* Task requirements:
Each entry needs to be retyped exactly, with nothing added or dropped.

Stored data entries
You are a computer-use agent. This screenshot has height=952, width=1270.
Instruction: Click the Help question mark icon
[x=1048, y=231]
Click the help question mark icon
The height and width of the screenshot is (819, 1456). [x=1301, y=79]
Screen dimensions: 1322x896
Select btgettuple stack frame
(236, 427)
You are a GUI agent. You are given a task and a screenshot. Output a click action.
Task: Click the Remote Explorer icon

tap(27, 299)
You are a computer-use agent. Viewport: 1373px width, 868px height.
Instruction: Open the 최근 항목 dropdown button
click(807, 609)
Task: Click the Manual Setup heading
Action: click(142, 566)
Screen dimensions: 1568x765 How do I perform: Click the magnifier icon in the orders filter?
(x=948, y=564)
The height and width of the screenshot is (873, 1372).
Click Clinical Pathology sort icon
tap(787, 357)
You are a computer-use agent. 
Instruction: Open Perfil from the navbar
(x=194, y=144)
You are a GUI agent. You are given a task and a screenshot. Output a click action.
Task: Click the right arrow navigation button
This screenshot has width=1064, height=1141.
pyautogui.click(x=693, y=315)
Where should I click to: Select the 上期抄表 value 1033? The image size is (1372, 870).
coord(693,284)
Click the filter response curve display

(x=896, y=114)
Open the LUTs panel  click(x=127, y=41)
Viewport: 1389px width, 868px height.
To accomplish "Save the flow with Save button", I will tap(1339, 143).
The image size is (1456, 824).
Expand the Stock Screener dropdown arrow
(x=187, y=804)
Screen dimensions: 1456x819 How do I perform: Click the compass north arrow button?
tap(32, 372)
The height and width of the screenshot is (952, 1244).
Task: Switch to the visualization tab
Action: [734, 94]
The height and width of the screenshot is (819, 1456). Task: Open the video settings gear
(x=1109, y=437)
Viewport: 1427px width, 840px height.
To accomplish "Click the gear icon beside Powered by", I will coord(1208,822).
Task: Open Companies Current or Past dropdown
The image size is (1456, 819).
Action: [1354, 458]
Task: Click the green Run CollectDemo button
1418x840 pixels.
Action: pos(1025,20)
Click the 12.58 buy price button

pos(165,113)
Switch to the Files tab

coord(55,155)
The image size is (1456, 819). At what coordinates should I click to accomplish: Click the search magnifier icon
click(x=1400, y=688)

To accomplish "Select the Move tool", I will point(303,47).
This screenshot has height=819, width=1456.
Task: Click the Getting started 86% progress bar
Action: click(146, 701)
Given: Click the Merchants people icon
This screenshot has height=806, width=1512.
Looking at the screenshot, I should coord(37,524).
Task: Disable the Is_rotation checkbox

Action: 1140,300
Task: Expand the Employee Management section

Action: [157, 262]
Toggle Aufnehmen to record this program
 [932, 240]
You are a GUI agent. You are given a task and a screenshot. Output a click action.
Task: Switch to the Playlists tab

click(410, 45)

* Exercise result:
You are a computer-use agent. This screenshot has height=952, width=1270.
Instruction: Click the Help question mark icon
[x=1048, y=231]
Click the help question mark icon
The height and width of the screenshot is (819, 1456). [x=1301, y=79]
Screen dimensions: 1322x896
Select btgettuple stack frame
(236, 427)
You are a GUI agent. You are given a task and a screenshot. Output a click action.
Task: Click the Remote Explorer icon

tap(27, 299)
You are a computer-use agent. Viewport: 1373px width, 868px height.
Instruction: Open the 최근 항목 dropdown button
click(807, 609)
Task: Click the Manual Setup heading
Action: click(142, 566)
Screen dimensions: 1568x765 How do I perform: Click the magnifier icon in the orders filter?
(x=948, y=564)
The height and width of the screenshot is (873, 1372).
Click Clinical Pathology sort icon
tap(787, 357)
You are a computer-use agent. 
Instruction: Open Perfil from the navbar
(x=194, y=144)
You are a GUI agent. You are given a task and a screenshot. Output a click action.
Task: Click the right arrow navigation button
This screenshot has width=1064, height=1141.
pyautogui.click(x=693, y=315)
Where should I click to: Select the 上期抄表 value 1033? The image size is (1372, 870).
coord(693,284)
Click the filter response curve display

(x=896, y=114)
Open the LUTs panel  click(x=127, y=41)
Viewport: 1389px width, 868px height.
To accomplish "Save the flow with Save button", I will tap(1339, 143).
The image size is (1456, 824).
Expand the Stock Screener dropdown arrow
(x=187, y=804)
Screen dimensions: 1456x819 How do I perform: Click the compass north arrow button?
tap(32, 372)
The height and width of the screenshot is (952, 1244).
Task: Switch to the visualization tab
Action: [734, 94]
The height and width of the screenshot is (819, 1456). Task: Open the video settings gear
(x=1109, y=437)
Viewport: 1427px width, 840px height.
To accomplish "Click the gear icon beside Powered by", I will coord(1208,822).
Task: Open Companies Current or Past dropdown
The image size is (1456, 819).
Action: [1354, 458]
Task: Click the green Run CollectDemo button
1418x840 pixels.
Action: pos(1025,20)
Click the 12.58 buy price button

pos(165,113)
Switch to the Files tab

coord(55,155)
The image size is (1456, 819). At what coordinates should I click to accomplish: Click the search magnifier icon
click(x=1400, y=688)

To accomplish "Select the Move tool", I will point(303,47).
This screenshot has height=819, width=1456.
Task: Click the Getting started 86% progress bar
Action: click(146, 701)
Given: Click the Merchants people icon
This screenshot has height=806, width=1512.
Looking at the screenshot, I should coord(37,524).
Task: Disable the Is_rotation checkbox

Action: 1140,300
Task: Expand the Employee Management section

Action: [157, 262]
Toggle Aufnehmen to record this program
 [932, 240]
You are a GUI agent. You are given a task and a screenshot. Output a click action.
Task: Switch to the Playlists tab

click(410, 45)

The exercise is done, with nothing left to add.